5 Fakta Ini Membuat Aceh Mendapat Julukan Serambi Mekkah

Masjid Baiturrahman Masjid Baiturrahman

Muslimahdaily - Nangroe Aceh Darussalam, provinsi di ujung utara Pulau Sumatra yang menyimpan banyak sejarah penyebaran dan perkembangan Islam di bumi nusantara.

Pada abad ke 15 M, Aceh mencapat gelar kehormatan dari umat Islam. “Serambi Mekkah” gelar yang tersemat pada bumi Aceh ini. Gelar yang sarat akan nuansa keagamaan, keimanan dan ketakwaan.

Pastinya, sebuah gelar tak begitu saja diberikan. Sejarawan pun menganalisis faktor apa saja yang mendorong umat Islam memberi Aceh gelar “Serambi Mekkah”. Setidaknya, ada lima faktor diberikannya gelar tersebut.

Pertama, Aceh adalah daerah perdana berkembangnya Islam di Nusantara

Menurut teori Makkah, Islam telah masuk ke nusantara pada awal abad ke-7 di pantai Barat Sumatra. Ajaran Islam datang ke Nusantara dibawakan langsung oleh para wiraswastawan Arab.

Barulah pada abad ke-13 atau tepatnya pada tahun 1275 M, Kesultanan Samodra Pasai didirikan. Kesultanan menjadi awal perkembangan agama Islam.
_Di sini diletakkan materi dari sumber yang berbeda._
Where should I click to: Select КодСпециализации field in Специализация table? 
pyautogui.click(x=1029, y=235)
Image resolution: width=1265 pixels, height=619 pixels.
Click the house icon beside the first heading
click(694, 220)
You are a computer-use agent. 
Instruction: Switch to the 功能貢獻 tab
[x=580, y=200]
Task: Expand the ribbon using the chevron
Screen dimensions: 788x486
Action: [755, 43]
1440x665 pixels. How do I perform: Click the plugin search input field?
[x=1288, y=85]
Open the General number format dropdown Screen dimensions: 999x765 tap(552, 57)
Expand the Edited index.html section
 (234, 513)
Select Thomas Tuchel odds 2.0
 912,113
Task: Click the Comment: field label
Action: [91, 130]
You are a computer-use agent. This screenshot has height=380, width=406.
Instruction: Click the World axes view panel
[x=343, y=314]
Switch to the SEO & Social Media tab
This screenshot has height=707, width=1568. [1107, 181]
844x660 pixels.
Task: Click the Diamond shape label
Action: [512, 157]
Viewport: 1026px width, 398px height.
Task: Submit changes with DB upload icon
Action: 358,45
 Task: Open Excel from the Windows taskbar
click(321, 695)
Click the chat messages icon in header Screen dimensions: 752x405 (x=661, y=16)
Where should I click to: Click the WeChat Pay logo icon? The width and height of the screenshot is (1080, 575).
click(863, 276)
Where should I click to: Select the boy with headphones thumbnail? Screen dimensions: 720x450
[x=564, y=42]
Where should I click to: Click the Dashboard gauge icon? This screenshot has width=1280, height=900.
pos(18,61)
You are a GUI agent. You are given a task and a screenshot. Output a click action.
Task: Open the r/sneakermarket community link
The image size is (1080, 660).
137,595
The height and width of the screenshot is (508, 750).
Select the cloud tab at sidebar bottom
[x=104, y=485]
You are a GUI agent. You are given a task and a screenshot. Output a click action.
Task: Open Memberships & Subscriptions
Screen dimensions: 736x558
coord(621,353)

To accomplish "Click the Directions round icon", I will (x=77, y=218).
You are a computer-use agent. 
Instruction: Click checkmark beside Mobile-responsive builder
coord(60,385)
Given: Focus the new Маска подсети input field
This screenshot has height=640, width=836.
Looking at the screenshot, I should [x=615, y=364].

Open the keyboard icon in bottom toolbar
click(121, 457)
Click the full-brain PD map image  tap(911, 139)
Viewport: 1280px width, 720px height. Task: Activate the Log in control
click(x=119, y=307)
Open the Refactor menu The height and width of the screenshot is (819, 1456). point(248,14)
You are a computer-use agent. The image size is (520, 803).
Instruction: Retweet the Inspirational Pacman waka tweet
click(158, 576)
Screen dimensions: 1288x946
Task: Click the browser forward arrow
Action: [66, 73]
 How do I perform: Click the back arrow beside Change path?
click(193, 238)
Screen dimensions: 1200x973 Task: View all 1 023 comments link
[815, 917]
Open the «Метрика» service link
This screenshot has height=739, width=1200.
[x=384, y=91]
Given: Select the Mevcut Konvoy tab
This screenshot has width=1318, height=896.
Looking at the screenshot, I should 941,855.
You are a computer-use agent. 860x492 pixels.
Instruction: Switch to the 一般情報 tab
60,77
Pasai memiliki letak strategis dan menjadi kawasan perdagangan sekaligus perkembangan dakwah agama Islam.

Kesultanan Samodra Pasai yang dikenal pula dengan Samudera Darussalam merupakan kerajaan Islam yang menempati sebagian besar wilayah Nangroe Aceh Darussalam meliputi Kota Lhokseumawe dan Aceh Utara.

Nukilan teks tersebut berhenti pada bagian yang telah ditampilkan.